Cette dernière éclata alors de rire en l’entendant dire, réaction que Lucie ne partagea pas franchement. Les mains sclérosées contre les pans de son manteau, elle entrouvrit la bouche.
« C’est moi… »
Les deux autres filles se tournèrent vers elle de concert.
« Lucie Ardoisée, c’est moi.
— Ah… Dans ce cas, tu es parfaitement inutile. Ceci dit, pour ce que je vais faire, il faudra quand-m-même te tuer », expliqua-t-elle en levant deux tentacules à hauteur de corps.
Lucie blêmit et sentit son cœur diffuser pour battement une vague de givre dans chacune des ramifications de sa moelle épinière.
« Nan parce que les autres vont pas être d’accord, m-mais la famille Ardoisée m-me gave royalement. Et comme je dois absolument garder la cheffe de tout ce bordel en vie, je veux au m-moins m-me venger sur la petite. Doonc, si je m-me venge sur la petite, vaut m-mieux aussi éteindre les capteurs de la grande. T’vois la logique ? » Elle plissa l’œil, perplexe. « Pas m-moi. J’crois que j’veux juste taper sur plein de gens. ‘Me cassez trop les couilles. Ça lui fera les pieds, à votre sœur, tiens.
— Je n’ai jamais… pris part à quoi que ce soit, moi… Je l’ai jamais voulu, en tout cas…
— C’est vrai que j’ai de la Rose et de l’Anastasia à ne plus savoir quoi en faire, m-mais pas de Lucie… Bahhh, tu vas payer les pots cassés. C’est un peu comme ça que ça m-marche, nan ? » Elle se retourna et s’agita. « Les chevaliers arrivent…
— Je me rends ! s’écria Lucie, une main sur la poitrine. En échange de mes informations, je vous en prie, laissez-moi la vie sauve. Je veux être laissée en dehors de tout ça… Une bonne fois pour toutes, je veux qu’on me laisse tranquille…

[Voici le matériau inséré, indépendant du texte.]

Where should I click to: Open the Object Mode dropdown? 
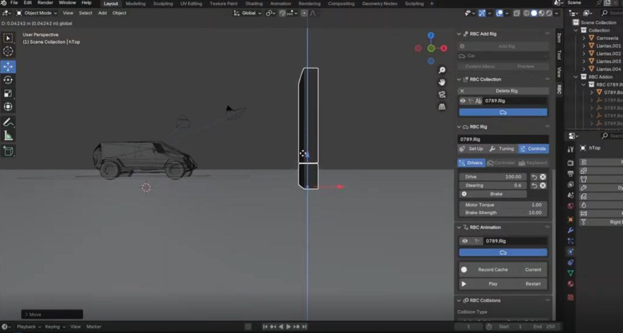click(x=37, y=13)
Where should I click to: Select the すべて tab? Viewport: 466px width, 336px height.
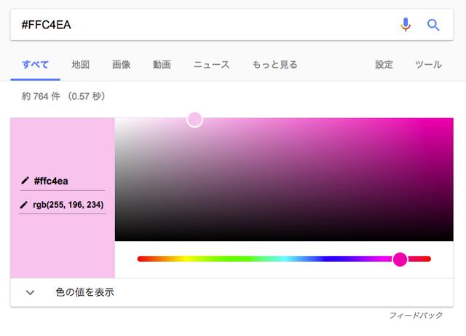pos(36,64)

— Fallait y réfléchir avant. »
Katalysa fonça en avant, et Rose eut le réflexe de sortir son revolver. Elle ne mentit pas, pour la traqueuse, son arme s’avéra affamée de sang et de vie. La balle fusa comme un météore dans la voute céleste, mais d’une glissade aussi fluide que celle d’un voilier dans l’eau, Katalysa fit partir la balle sur le sol. Élégamment, tranquillement, aussi joliment qu’une méduse, elle fit battre ses tentacules en l’air jusqu’à Rose. L’une d’entre elle perça aussitôt sa poitrine, immobilisant l’adolescente avec un gémissement étouffé.
Les yeux de Rose s’agrandirent, quelques taches de sang vinrent décorer son manteau lorsqu’elle en vomit une salve. Dans sa vision qui se brouillait en un nuage flou, Lucie vit Katalysa se prendre d’un mouvement de recul.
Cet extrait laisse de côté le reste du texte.